Data provided =>
+ + +
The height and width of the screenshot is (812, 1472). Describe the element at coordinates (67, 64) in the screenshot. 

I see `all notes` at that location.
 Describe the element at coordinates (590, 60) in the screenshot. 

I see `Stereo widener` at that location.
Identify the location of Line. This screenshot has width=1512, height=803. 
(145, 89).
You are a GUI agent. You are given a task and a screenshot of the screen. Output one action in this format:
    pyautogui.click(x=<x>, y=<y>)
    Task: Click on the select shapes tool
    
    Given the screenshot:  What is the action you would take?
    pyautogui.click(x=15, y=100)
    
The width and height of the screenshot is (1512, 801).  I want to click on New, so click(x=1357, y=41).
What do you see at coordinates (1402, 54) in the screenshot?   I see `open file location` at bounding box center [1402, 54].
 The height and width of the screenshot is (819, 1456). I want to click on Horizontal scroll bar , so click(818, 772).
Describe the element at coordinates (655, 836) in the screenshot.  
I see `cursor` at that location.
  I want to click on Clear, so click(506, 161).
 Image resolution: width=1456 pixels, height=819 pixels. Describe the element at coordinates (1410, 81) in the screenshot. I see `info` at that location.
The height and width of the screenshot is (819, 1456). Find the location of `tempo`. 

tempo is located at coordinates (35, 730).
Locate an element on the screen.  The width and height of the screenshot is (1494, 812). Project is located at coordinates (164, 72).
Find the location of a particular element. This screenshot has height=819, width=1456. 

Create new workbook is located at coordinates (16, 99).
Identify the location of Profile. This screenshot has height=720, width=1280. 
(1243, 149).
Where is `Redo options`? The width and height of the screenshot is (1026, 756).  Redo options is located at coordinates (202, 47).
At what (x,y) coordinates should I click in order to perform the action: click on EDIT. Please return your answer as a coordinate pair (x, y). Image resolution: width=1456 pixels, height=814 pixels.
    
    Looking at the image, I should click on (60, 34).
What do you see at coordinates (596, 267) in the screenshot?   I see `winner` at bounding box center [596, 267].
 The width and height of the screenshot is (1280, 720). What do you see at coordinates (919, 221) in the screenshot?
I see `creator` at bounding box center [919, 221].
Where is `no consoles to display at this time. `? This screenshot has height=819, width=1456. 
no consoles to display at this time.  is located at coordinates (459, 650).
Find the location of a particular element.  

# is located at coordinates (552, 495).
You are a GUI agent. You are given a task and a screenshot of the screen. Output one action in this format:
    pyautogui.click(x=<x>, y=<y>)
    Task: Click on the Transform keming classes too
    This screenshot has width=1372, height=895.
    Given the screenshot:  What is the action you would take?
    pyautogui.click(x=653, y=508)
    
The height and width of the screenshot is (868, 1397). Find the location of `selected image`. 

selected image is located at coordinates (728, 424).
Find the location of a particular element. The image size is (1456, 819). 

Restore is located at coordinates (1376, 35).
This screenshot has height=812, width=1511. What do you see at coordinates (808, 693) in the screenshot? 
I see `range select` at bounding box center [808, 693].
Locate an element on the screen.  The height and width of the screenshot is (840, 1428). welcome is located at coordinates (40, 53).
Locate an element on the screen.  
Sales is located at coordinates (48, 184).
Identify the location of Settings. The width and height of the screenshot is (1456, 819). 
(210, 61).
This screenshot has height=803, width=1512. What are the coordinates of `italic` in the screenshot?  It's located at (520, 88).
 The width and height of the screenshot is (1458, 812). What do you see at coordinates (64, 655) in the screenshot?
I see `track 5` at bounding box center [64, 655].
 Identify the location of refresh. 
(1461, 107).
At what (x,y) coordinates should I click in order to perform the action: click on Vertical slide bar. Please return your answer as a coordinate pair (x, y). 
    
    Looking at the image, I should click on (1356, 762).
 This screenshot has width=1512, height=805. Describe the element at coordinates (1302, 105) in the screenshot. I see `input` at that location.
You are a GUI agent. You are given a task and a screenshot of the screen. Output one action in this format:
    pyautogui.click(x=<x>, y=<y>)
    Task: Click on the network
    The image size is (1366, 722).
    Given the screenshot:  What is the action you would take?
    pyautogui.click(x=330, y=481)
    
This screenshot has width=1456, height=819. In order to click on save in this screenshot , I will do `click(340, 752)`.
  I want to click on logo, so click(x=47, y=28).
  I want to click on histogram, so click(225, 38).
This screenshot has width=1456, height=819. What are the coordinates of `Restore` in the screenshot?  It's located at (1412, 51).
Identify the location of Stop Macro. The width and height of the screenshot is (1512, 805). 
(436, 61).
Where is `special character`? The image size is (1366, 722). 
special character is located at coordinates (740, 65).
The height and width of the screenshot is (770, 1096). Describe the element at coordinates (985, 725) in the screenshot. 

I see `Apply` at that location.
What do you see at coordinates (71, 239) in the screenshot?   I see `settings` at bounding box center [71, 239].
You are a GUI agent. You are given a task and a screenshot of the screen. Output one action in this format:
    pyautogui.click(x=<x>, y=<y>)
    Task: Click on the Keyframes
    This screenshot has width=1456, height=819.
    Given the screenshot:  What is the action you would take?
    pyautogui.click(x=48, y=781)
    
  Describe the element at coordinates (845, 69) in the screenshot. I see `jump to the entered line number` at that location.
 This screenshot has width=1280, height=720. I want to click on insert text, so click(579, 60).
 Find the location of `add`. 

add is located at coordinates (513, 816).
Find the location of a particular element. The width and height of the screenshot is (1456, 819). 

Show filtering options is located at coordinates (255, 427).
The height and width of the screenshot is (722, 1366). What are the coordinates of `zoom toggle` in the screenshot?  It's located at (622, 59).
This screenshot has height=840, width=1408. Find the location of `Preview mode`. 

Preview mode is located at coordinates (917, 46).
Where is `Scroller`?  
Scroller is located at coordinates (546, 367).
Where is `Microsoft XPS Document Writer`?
+ + +
Goal of the exercise => Reproduce the lines of the records character for character, starting at the line that contains "The height and width of the screenshot is (722, 1366)." and ending at the last line of the records, with both of those lines included.

Final result =>
The height and width of the screenshot is (722, 1366). What are the coordinates of `zoom toggle` in the screenshot?  It's located at (622, 59).
This screenshot has height=840, width=1408. Find the location of `Preview mode`. 

Preview mode is located at coordinates (917, 46).
Where is `Scroller`?  
Scroller is located at coordinates (546, 367).
Where is `Microsoft XPS Document Writer`?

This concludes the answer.